What emerges from all this, real and surreal, is a portrait of the artist as a man with an impossible career. The play takes us over five years of Kafka’s life and work, during which he wrote “The Metamorphosis” and embarked on his doomed affair with Felice. As K becomes more obsessed with writing, he concludes that his mind has no room for anything else, not even (someone else’s idea of) love. “Who knows,” K muses, “perhaps my parents are right. Perhaps in time, I will get married, and my interest in…in all this…will be reduced to the level appropriate for an educated man.” But he is more sincere when he admits that “there is a tremendous world inside my head. But how to release it…without tearing myself apart!”

As a character, K is a bit like your brilliant teenage nephew who refuses to “apply himself,” and, when he bothers, subtly reminds you that he’s only doing you a favor. You loathe him in public, but you are nonetheless haunted by the unpleasant suspicion that he may be a better person than your own overly ambitious son. K’s family, of course, only wants him to be happy, within a definition of happiness that consists mainly of succeeding in business and finding an appropriate wife. There is, it must be said, some discomfort for the Jewish theatergoer in the play’s implication that these expectations are the Jewish aspect of Kafka’s identity, rather than the social climbing of a family attempting to shed its Jewishness in order to be as European as possible.

But what the play misses here is made up for in its unique portrayal of an artist at work. While the Jewish theatergoer will not find the source of the dread in Kafka’s fiction, he will find something larger, and with implications for the very possibility of Jewish art, or any art at all. The play’s power comes from its inspired depiction of the sheer weirdness of an artist’s life, in which imaginary characters seem more real than actual people — an experience to which most working artists can attest. But at the heart of this play is the premise, in its own way deeply Jewish, that the ultimate freedom of art is in fact profoundly selfish, requiring the total absorption of the individual away from the personal responsibilities that give life meaning. As K finally admits to Max Brod, “The only thing I am really good at is hurting the people closest to me.”
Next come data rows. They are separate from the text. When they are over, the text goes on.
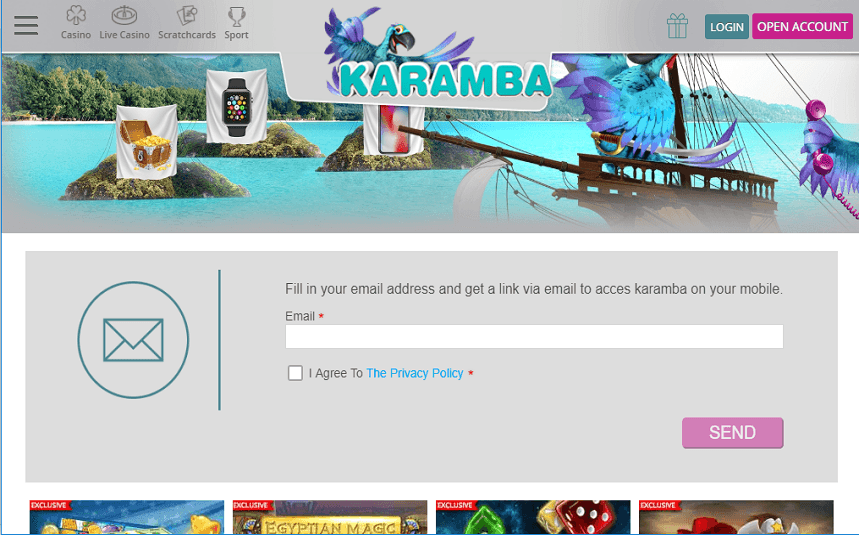The height and width of the screenshot is (535, 859).
Task: Open the Casino clover icon
Action: [x=76, y=15]
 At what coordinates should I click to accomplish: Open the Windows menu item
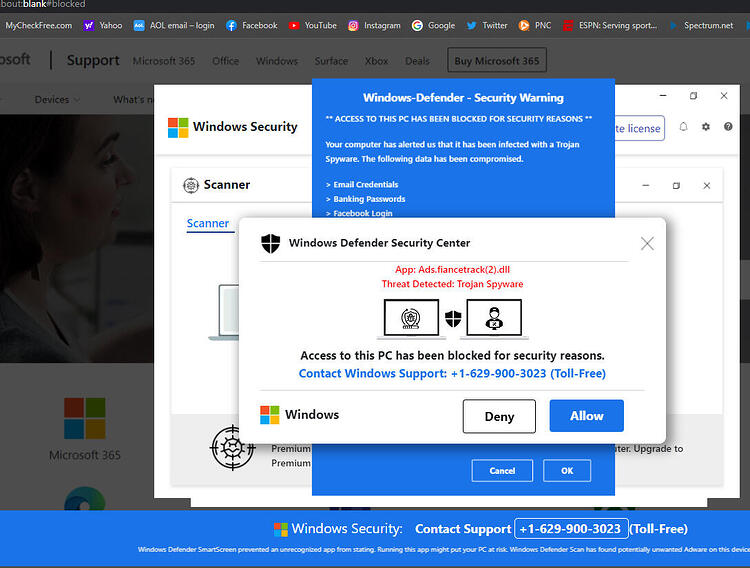click(277, 61)
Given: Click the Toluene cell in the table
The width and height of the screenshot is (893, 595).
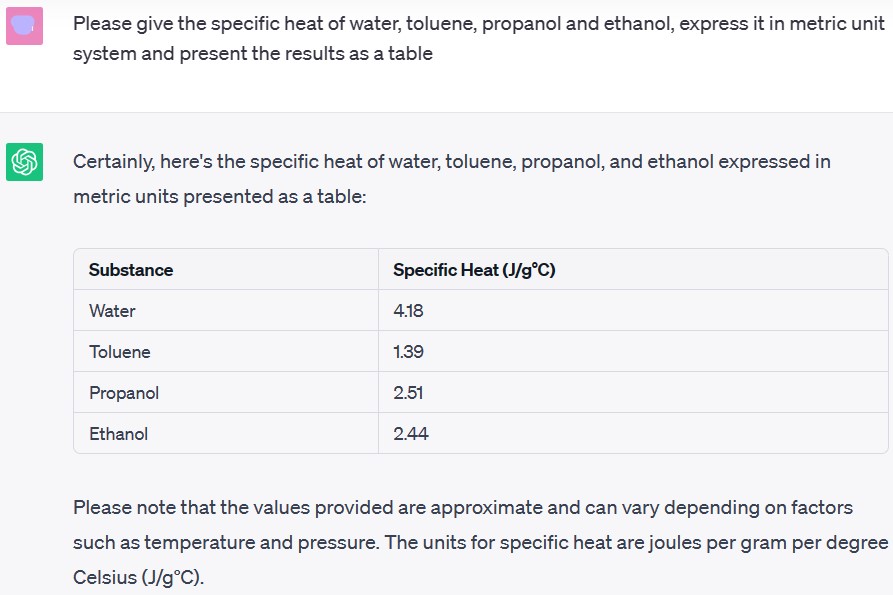Looking at the screenshot, I should [x=120, y=352].
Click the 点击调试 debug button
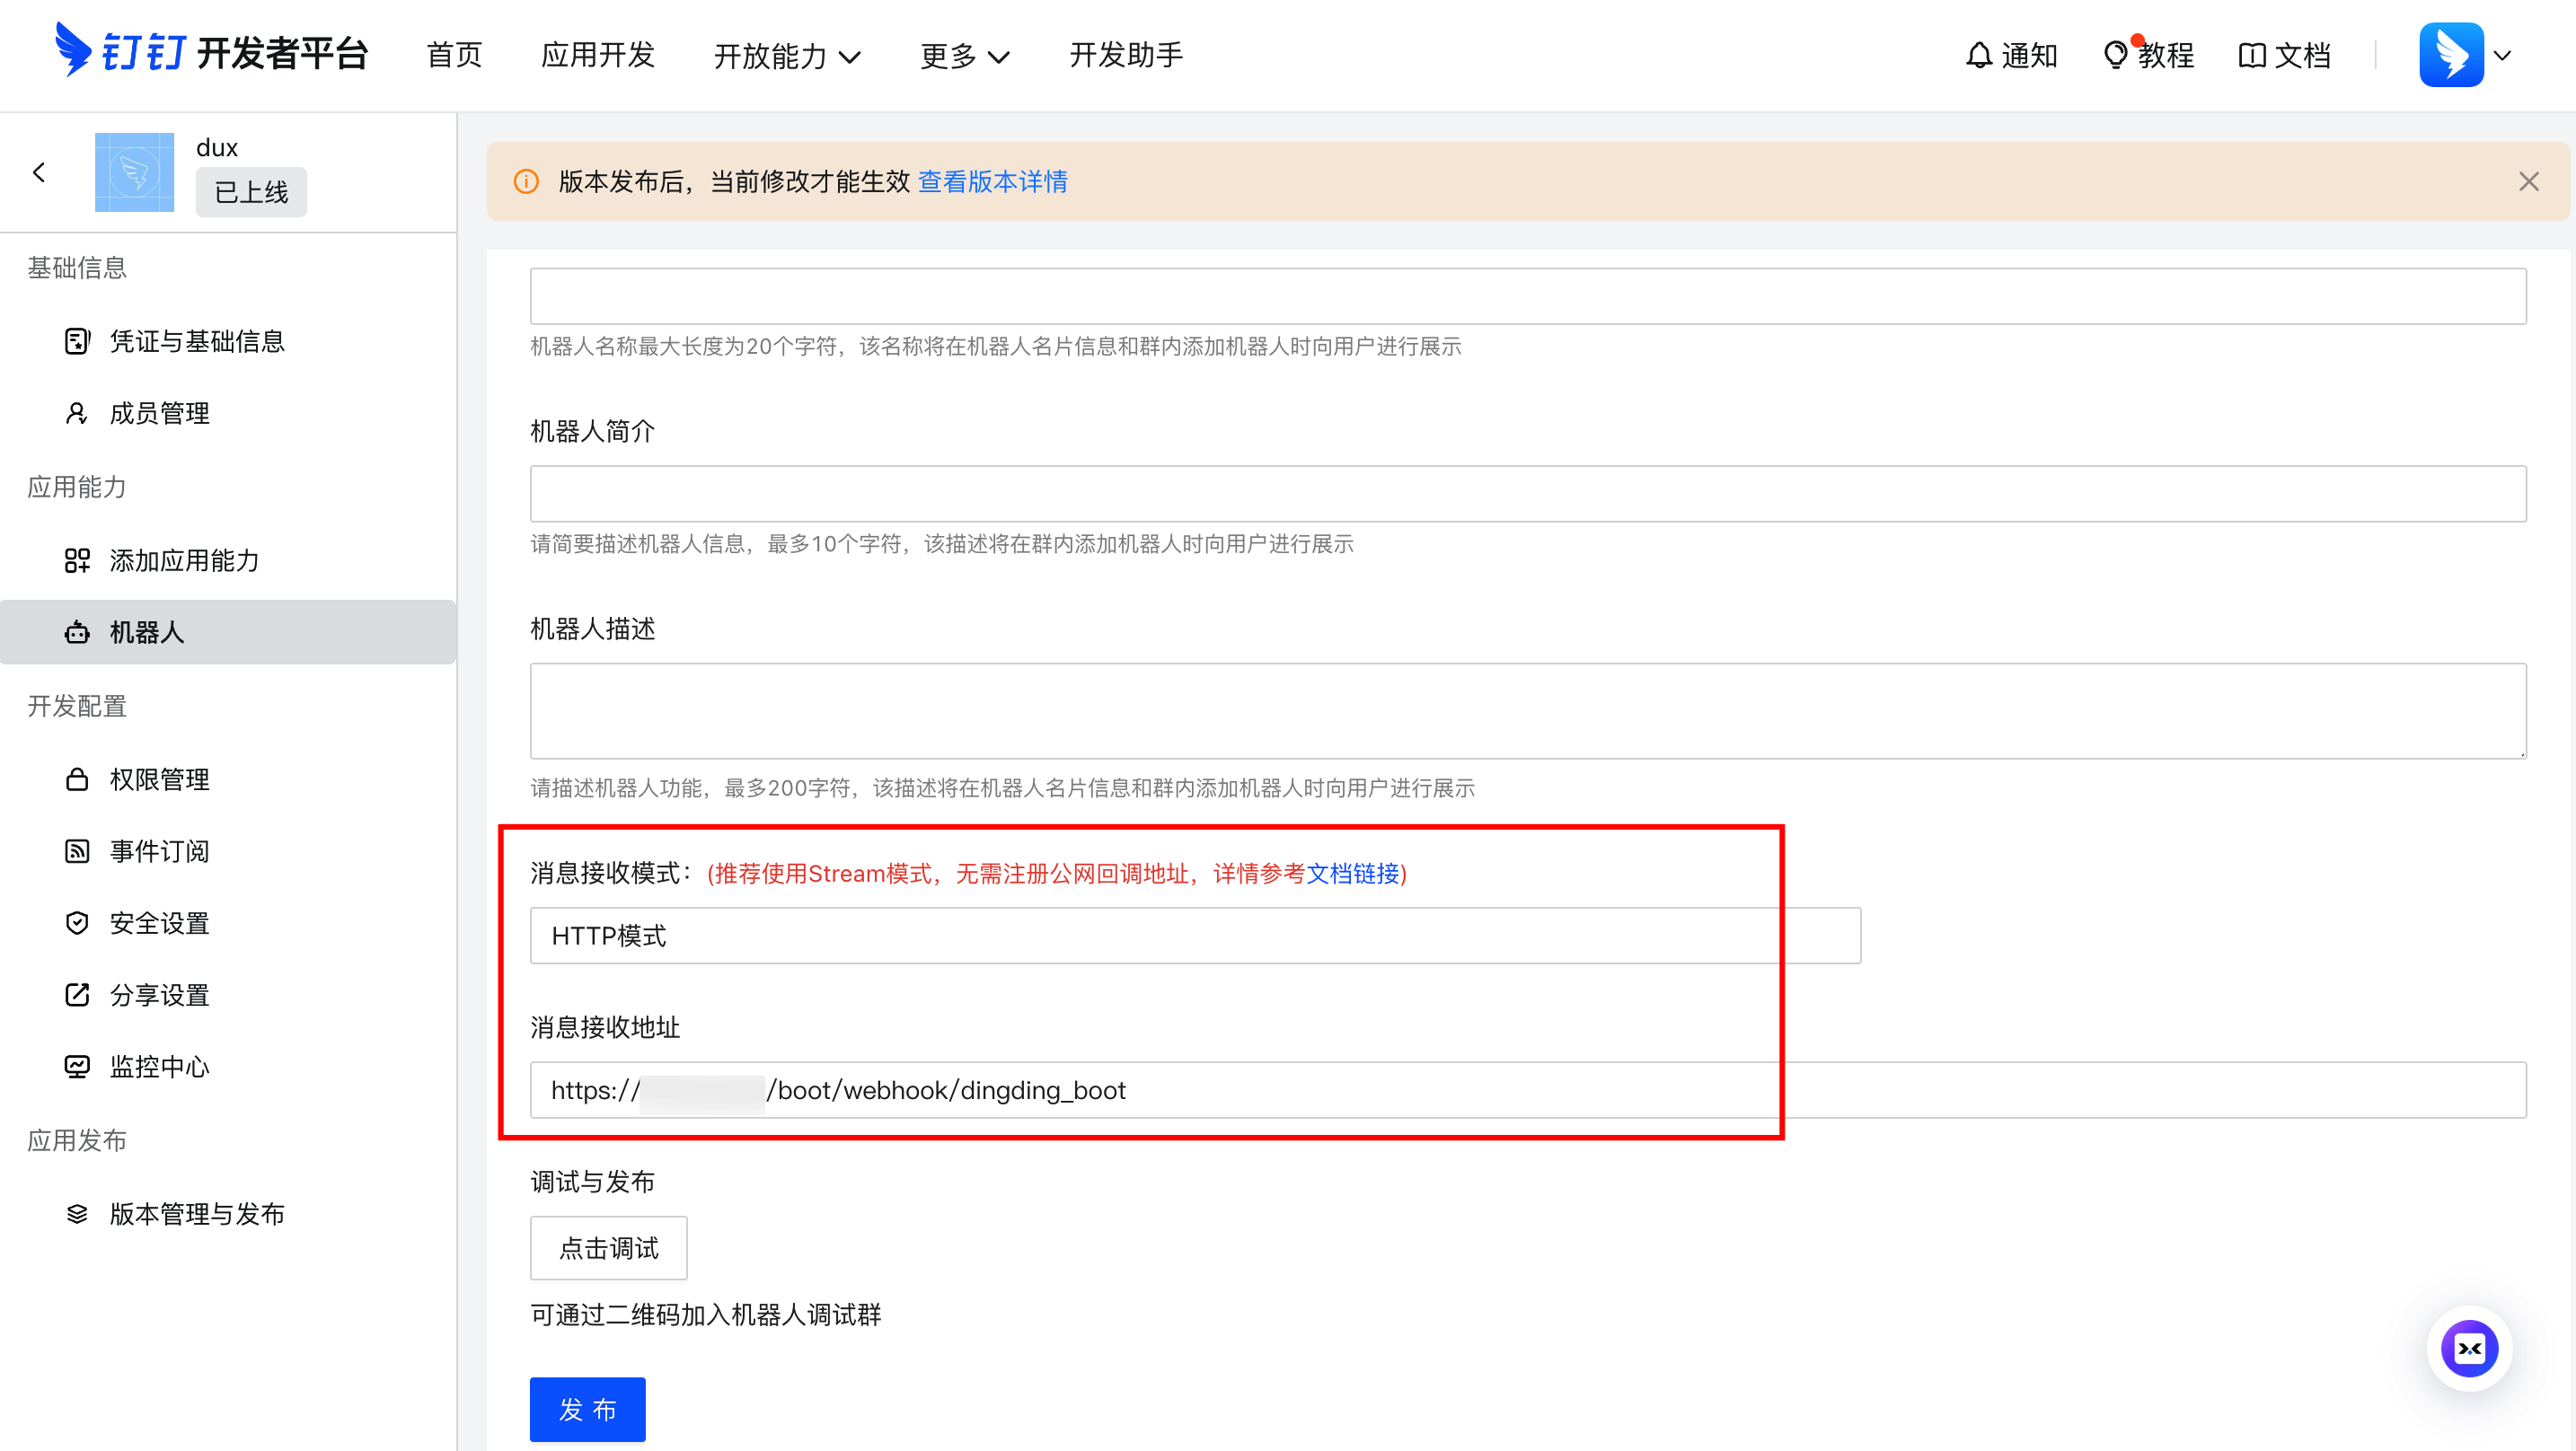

The play’s greatest triumph is that the audience comes out not particularly sympathetic to K. As the play progresses, our loyalty to K shifts away from him and toward the real people around him, who suffer from K’s detachment. His affair with Felice is fascinatingly depicted in all of its destructiveness. The Narrative Voice performs K’s love letters to seduce her on his behalf, but when it comes to meeting K himself, Felice realizes she’s been bait-and-switched. As she scolds K, “I’m always second best to the playmates in your head.” Toward the end, the parallel between K’s impotence and European Jewish fate is made explicit: When Felice despairs of her “hope” that K will ever love her (or that either of them can live a normal life), a violin plays strains of “HaTikvah.”

But those playmates in K’s head seduce the theatergoer too, who is left wondering whether imaginative brilliance is worth the price of forfeiting real life. In America, where originality and individualism trump all else, the answer is usually yes. But for the Jewish reader or theatergoer, the answer is less clear. And one wonders, leaving the theater, whether that precise clash of values, and its horrifying outcome, might be what Kafka really saw, and dreaded.

Dara Horn is the author of the novel “The World to Come” (W.W. Norton), now in paperback.